Look, the All-Star Game is a meaningless (I repeat, meaningless) exhibition put on by the NBA to reward its fans by collecting its superstars into one game, showcasing a collection of who the fans want to see (I repeat, who they WANT TO SEE). Now, I’m not saying I would vote for Tracy McGrady and Allen Iverson, and I do believe fans should vote for the players who truly indeed deserve a spot based on their game…but, I won’t sit and argue or complain if they do decide to vote a bunch of scrubs in. Hey, I may want to see a completely different group of “All-Stars” than the next person…but by no means will I say the fan vote should be reduced just because a few whiney players aren’t popular enough to get in. As long as the game doesn’t count for anything, why not allow the fans to select who they want to see? Life is a huge popularity contest. American Idol voters frequently eliminate the best singer for a more popular one. Numerous Presidential Elections aren’t always won by the person most qualified to lead. But it all boils down to one thing: the people WANT this, and the people shall HAVE it.
Again, don’t think I’m trying to lobby for T-Mac or AI to start February 14. I’m just trying to remind you all that the All-Star game has been, and should always be a game for the fans. And if the fans want it, they should get it. That being said, here’s a look into my All-Star Starting Ballot:
F – Carmelo Anthony – Denver: One of the easiest choices in the West. With a 48% shooting percentage and averaging roughly 30 points per game, Carmelo is having a career season and single handedly carrying the Nuggets deep into the playoffs. As one of the contenders for scoring champion this year, he still showcases an element of being a complete player (nearly 7 rebounds and 4 assists a game…not bad for a shoot first forward).

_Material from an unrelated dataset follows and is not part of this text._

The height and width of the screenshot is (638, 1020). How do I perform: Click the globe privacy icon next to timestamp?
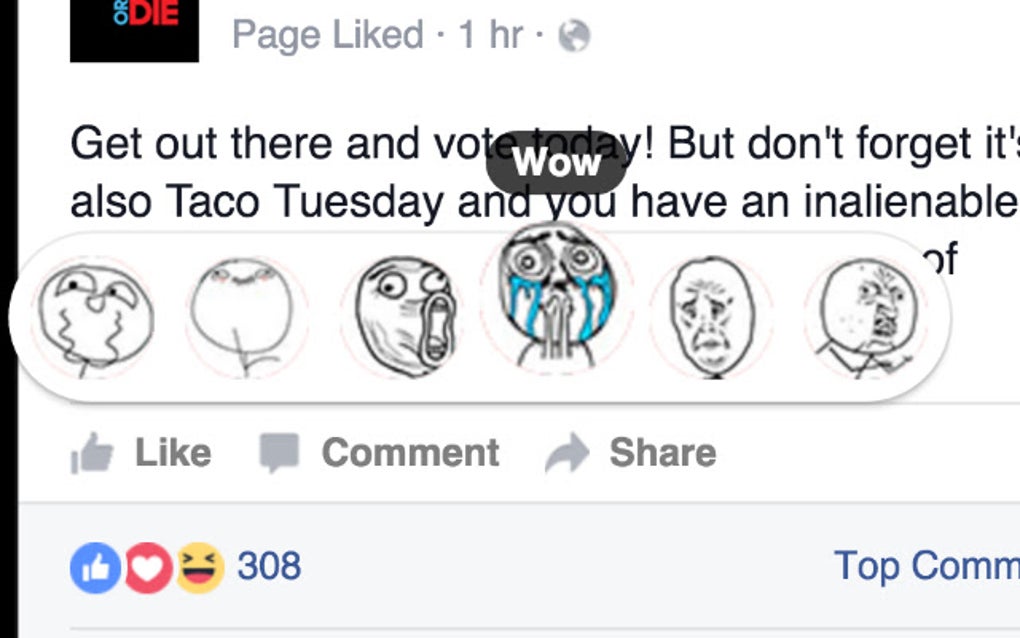pos(577,35)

F – Kevin Durant – Oklahoma City: Personally, I am upset that Durant doesn’t play in a major market. As the 2nd most underrated player in the league (the 1st is mentioned later), Kevin has steadily increased his points per game month after month, getting to near 30 ppg for the season. That means over the last few days, this man has been AVERAGING nearly 35 ppg! 48% from the field, and 7 rebounds per game? Why hasn’t he gotten more attention in the MVP voting? Sigh, if only he still played in Seattle…
G – Kobe Bryant – Los Angeles Lakers: Funny enough, statistically, he’s the 3rd best player in the West, and his 3pt percentage is sub-par. But…the man does win games, and there’s no other person more feared in the league with 5 seconds left and the ball in his hand.

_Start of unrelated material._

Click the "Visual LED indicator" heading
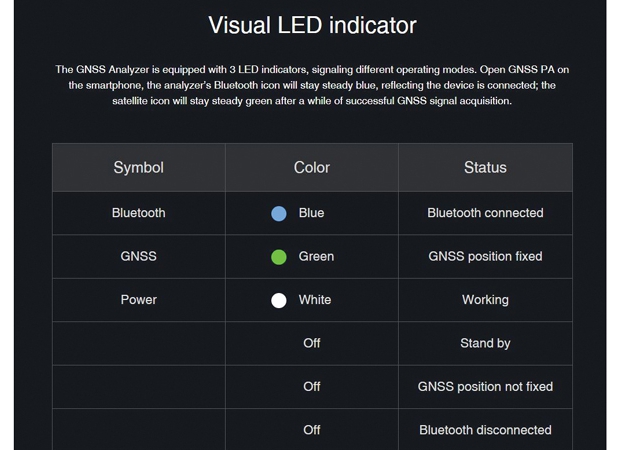This screenshot has height=450, width=620. coord(311,25)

G – Chris Paul – New Orleans: By far, the best point guard in the league…Paul provides an extra element of vision on the court, allowing him to average nearly a dozen assists per game to compliment nearly 20 points and 3 steals. Oh, did I mention he shoots 42% from beyond the arc? I’ve messed around with ESPN’s NBA Trade Machine and come up with a plausible 3-team trade in which Orlando obtained CP3, but, I’ll share more about that when it gets closer to the trade deadline. Stay tuned.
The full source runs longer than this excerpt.